Though they couldn’t stop the freedom-crushing National Defense Authorization Act of 2012 from becoming law, Truthdig salutes the efforts of the members of the U.S. Congress who took a stand against the NDAA in the final round of voting this week. There are too many of them to list by name here, but unfortunately, there weren’t enough of them to block the bill’s passage, which a flip-flopping President Obama was slated to sign Friday. Nonetheless, for doing their part to protect our civil liberties, even in the face of formidable political pressure, the 149 senators and representatives who said nay to the NDAA get our vote as our Truthdiggers of the Week.
First, a little background. We have been watching this process with growing incredulity and concern as the bill climbed higher on Congress’ priority list, and for a while it seemed that two troubling clauses in H.R. 1540—specifically, Sections 1031 and 1032—would make the NDAA veto bait for Obama if it actually made it to that point in the legislative process. But this appears to be one of those issues that escapes the kind of public attention (read: outrage) it deserves because of a dismaying lack of information and discussion in the mainstream media, as well as some spin on the part of supportive legislators and a sneaky timeline for the voting process: just in time for the holidays!
By the end of last month, though, the Senate had successfully ushered the measure through to the next stage of deliberations on Capitol Hill. This despite the president’s concerns, expressed as follows in a “Statement of Administration Policy” about the bill on Nov. 17: “The administration objects to and has serious legal and policy concerns about many of the detainee provisions in the bill.”
On that note, let’s take a closer look at the objectionable aspects of the 2012 NDAA. These “detainee provisions” to which Obama’s camp was referring enable the indefinite detention, without trial, of U.S. citizens suspected of terrorism (Section 1031), and Section 1032 stipulates that the U.S. military detain suspected noncitizens. The New York Times broke it down thusly after the Senate’s initial vote on Nov. 29:
The New York Times:
The most disputed provision would require the government to place into military custody any suspected member of Al Qaeda or one of its allies connected to a plot against the United States or its allies. The provision would exempt American citizens, but would otherwise extend to arrests on United States soil. The executive branch could issue a waiver and keep such a prisoner in the civilian system.

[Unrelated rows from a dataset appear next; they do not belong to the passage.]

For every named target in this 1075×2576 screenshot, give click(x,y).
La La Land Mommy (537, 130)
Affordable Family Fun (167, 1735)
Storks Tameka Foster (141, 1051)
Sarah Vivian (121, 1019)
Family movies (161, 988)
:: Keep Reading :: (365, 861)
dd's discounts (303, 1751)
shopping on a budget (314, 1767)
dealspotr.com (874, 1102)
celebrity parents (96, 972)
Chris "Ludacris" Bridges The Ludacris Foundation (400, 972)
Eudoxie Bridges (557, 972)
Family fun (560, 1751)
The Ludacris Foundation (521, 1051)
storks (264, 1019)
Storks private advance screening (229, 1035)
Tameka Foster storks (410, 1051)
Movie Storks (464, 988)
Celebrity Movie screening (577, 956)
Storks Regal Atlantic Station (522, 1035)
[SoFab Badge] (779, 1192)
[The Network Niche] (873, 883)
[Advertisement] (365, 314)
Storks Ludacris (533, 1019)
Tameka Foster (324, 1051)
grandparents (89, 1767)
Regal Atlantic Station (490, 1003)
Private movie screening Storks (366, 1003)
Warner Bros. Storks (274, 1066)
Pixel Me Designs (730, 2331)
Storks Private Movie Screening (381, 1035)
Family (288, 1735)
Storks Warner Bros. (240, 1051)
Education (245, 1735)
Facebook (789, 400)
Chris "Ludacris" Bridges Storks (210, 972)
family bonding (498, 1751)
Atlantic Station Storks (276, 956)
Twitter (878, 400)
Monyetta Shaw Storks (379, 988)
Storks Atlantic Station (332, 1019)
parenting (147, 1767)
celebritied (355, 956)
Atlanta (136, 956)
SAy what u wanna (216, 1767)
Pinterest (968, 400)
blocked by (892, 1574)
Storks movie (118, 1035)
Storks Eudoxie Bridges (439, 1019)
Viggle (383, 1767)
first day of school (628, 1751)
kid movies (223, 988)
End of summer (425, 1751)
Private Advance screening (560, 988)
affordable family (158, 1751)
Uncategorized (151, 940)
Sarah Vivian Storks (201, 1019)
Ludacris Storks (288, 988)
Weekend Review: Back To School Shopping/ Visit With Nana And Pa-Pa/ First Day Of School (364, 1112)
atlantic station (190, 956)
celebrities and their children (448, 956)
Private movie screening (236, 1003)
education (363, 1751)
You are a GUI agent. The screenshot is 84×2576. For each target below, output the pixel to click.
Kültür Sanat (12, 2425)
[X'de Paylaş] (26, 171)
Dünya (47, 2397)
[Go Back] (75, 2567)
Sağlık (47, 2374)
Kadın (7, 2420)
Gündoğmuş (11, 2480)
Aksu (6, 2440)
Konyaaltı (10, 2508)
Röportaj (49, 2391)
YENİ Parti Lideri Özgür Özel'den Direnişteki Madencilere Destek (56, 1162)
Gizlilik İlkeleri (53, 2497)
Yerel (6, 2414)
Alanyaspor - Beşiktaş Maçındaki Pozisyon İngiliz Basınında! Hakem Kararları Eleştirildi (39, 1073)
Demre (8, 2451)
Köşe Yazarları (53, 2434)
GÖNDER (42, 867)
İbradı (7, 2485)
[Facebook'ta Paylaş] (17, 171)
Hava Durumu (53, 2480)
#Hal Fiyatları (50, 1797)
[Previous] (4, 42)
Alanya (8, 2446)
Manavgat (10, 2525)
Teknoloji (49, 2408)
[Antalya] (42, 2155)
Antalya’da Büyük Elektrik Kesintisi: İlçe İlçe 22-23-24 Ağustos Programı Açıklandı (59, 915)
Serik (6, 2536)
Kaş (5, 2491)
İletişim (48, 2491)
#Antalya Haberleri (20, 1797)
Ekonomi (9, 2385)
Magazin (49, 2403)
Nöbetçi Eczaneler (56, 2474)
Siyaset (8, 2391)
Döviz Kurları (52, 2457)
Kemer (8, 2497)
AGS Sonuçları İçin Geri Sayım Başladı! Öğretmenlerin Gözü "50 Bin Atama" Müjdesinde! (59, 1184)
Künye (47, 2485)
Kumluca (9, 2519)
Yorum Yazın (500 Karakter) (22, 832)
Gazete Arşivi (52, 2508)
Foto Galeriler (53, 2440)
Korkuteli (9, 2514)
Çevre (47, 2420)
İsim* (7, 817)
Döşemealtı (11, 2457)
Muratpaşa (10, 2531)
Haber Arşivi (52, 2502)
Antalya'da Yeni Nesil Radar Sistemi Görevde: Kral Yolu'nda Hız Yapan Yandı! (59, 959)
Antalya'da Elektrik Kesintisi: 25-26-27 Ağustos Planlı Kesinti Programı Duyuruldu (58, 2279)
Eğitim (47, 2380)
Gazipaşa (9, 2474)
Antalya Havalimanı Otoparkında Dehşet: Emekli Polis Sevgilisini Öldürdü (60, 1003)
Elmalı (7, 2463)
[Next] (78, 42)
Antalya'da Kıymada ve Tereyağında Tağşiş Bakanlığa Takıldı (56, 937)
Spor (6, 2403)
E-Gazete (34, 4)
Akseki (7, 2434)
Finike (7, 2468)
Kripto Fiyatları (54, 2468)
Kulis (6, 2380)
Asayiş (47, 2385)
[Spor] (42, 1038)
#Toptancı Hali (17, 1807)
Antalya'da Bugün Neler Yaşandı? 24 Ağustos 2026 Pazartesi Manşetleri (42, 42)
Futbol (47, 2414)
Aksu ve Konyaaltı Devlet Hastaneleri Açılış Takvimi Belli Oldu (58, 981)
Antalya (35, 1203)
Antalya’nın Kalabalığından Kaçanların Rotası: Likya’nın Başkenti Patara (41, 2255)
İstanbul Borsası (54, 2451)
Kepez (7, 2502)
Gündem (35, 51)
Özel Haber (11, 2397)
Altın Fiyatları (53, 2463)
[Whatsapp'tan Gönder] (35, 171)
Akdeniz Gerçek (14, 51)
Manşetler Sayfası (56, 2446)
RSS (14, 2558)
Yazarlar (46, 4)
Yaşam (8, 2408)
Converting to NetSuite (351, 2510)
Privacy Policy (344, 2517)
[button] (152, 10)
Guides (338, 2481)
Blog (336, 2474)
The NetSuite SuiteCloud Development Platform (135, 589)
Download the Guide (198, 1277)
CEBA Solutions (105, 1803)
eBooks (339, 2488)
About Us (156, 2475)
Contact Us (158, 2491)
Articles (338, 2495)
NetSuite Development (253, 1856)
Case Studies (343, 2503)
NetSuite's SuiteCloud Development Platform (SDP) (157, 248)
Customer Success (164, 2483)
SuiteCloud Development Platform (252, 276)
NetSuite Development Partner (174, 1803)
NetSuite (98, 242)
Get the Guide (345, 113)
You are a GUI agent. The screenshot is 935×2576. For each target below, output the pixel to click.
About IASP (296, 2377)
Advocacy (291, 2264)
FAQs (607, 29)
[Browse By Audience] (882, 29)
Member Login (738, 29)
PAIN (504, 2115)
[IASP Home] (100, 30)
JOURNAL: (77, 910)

A related provision would create a federal statute saying the government has the legal authority to keep people suspected of terrorism in military custody, indefinitely and without trial. It contains no exception for American citizens. It is intended to bolster the authorization to use military force against the perpetrators of the terrorist attacks of Sept. 11, 2001, which lawmakers enacted a decade ago.
The next troubling moment in this scary saga happened Wednesday, when President Obama reneged on his veto threat and the bill sailed through the House with 65 percent of its members voting in favor of the NDAA with the detainee provisions intact. (Click here to see a series of handy pie charts documenting the bill’s progress.) Regardless of the efforts of organizations like the ACLU and the horror broadcast by “alternative” media outlets, many of them online, this story failed to have the impact it should have registered in the MSM and the public at large. Truthdig’s own Robert Scheer decried these developments in his column after Wednesday’s vote, interpreting the bill’s most objectionable portion and warning that it “assumes a permanent war against terrorism that extends the battlefield to our homeland.”
Even if President Obama couldn’t listen to the words of caution coming from the likes of Defense Secretary Leon Panetta and FBI chief Robert Mueller, 136 members of the House of Representatives registered their disapproval of the bill in its final go-round, and 13 senators joined them. Six Republican senators dissented, including Rand Paul and Jim DeMint, and an equal number of Democrats, including Al Franken and Dick Durbin, along with Independent Sen. Bernie Sanders. As for the House, the breakdown was 93 Democrats and 43 Republicans. Good to know they were pushing back against this alarming, and ultimately successful, assault on Americans’ most sacred rights, even when the president failed to do his part. —KA
Democratic Sen. Al Franken, left, voted against the NDAA while Republican Sen. Mark Kirk supported it.